● **Questions on the material**:
1 - In the excerpt on museums, how many objects and specimens do museum collections in the U.S. hold?
2 - Write out the part of the excerpt on museums from "Museums are at" to "name a few.".

● **Extracted text**:
╔══
A few years later, I visited the Milwaukee Public Museum, with its walk-through European Village. That exhibition includes life-sized buildings, crafted and furnished in the style of 33 European cultures, including the Irish and English, which are my ancestries.
In 1983, I worked on the traveling exhibition China: 7,000 Years of Discovery at the Museum of Science and Industry in Chicago. One of China’s leaders, Deng Xiaoping, had just opened the country’s economy to foreign investment less than five years earlier, so many in the U.S. were beginning to learn about Chinese culture and history. The exhibit included traditional artisans who crafted paper, wove silk, and printed texts.
Through a critical lens in 2023, each example might be seen as problematic. The Tutankhamun exhibition displayed objects from a tomb. European Village ossifies stereotypical representations of people at a certain moment in time and space. For China: 7,000 Years of Discovery, were the artisans exploited in the exhibition?
MUSEUMS’ NEW RAISON d’être
Although collecting and preserving is still important, it is increasingly difficult to argue that museums need encyclopedic collections, with at least one of everything. DMNS does not need to bring the world to Denver. The internet does that for anyone with a connection and a device.
Museums are at a point of reckoning—as they must be—and redefining their aims.
Many of today’s museums seek to provide a space where the voices of descendent communities can be heard; their research collections are actively evaluated and curated from many different angles, not just those of Western science.
I am personally and professionally thrilled to see new exhibitions that were developed by Indigenous groups for their communities and the broader public. These include Native Truths: Our Voices, Our Stories at the Field Museum, the stunning First Americans Museum in Oklahoma City, and the Culture Is Living hall at the Burke Museum at the University of Washington, Seattle, just to name a few.
As the Florida Museum recently argued, museum collections retain tremendous value for research on the most pressing issues facing humanity, including climate change, the loss of biodiversity, and cultural heritage preservation and change. Museum collections, holding at least 4.8 billion objects and specimens in the U.S., constitute a priceless and irreplaceable repository of existing knowledge and yet-to-be-discovered information.
And, in an increasingly polarized world, some museums have become community hubs that bring people together and broaden perspectives. According to the American Alliance of Museums, U.S. museums, historic sites, and science attractions draw more attendees than professional sporting events do. Museums are among the most trusted organizations in the U.S. From a purely economic standpoint, they provide 726,000 jobs and US$50 billion to the U.S. economy every year. Even while the COVID-19 pandemic was in full swing, the top 100 museums (by attendance) worldwide welcomed 71 million visitors in 2021.
╚══
● **Entries shown**:
╔══
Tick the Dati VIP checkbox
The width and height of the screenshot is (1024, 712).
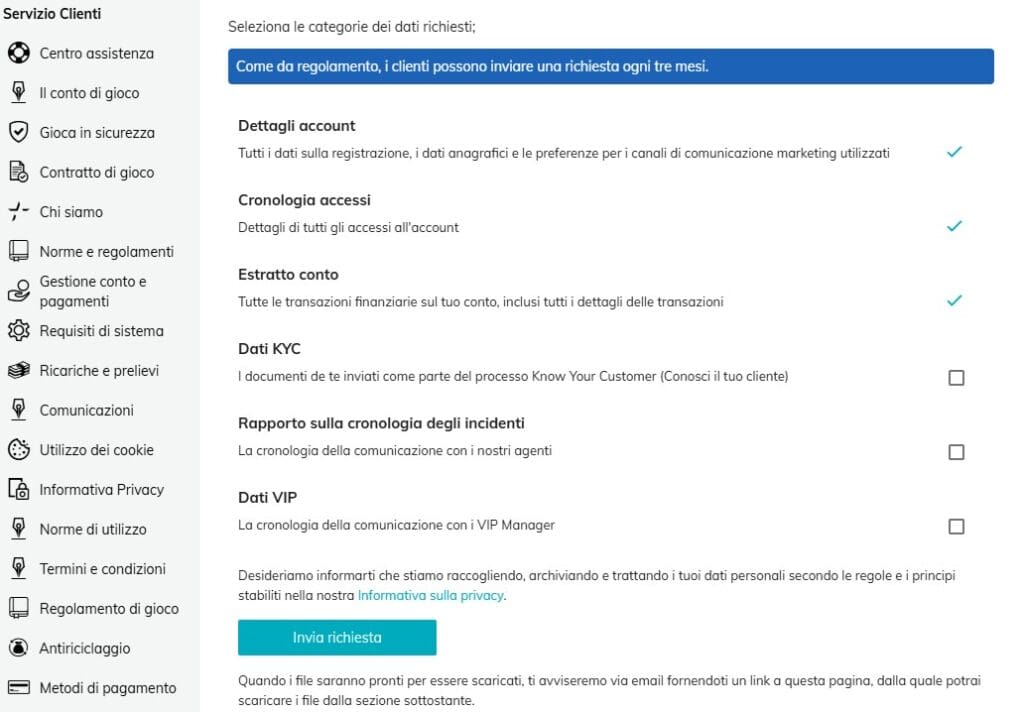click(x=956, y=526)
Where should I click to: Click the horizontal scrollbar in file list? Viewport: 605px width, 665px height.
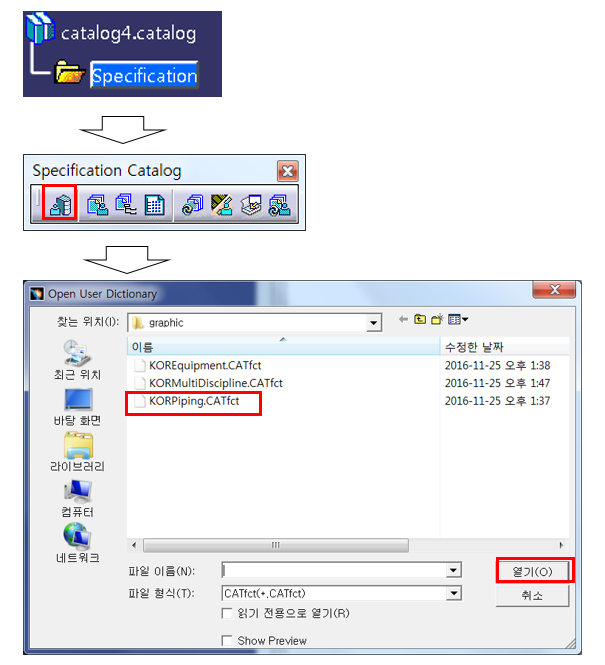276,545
╚══
╔══
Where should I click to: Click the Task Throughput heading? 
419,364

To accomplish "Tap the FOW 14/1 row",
╚══
● **Task-by-task results**:
1 - At least 4.8 billion.

2 -
Museums are at a point of reckoning—as they must be—and redefining their aims.
Many of today’s museums seek to provide a space where the voices of descendent communities can be heard; their research collections are actively evaluated and curated from many different angles, not just those of Western science.
I am personally and professionally thrilled to see new exhibitions that were developed by Indigenous groups for their communities and the broader public. These include Native Truths: Our Voices, Our Stories at the Field Museum, the stunning First Americans Museum in Oklahoma City, and the Culture Is Living hall at the Burke Museum at the University of Washington, Seattle, just to name a few.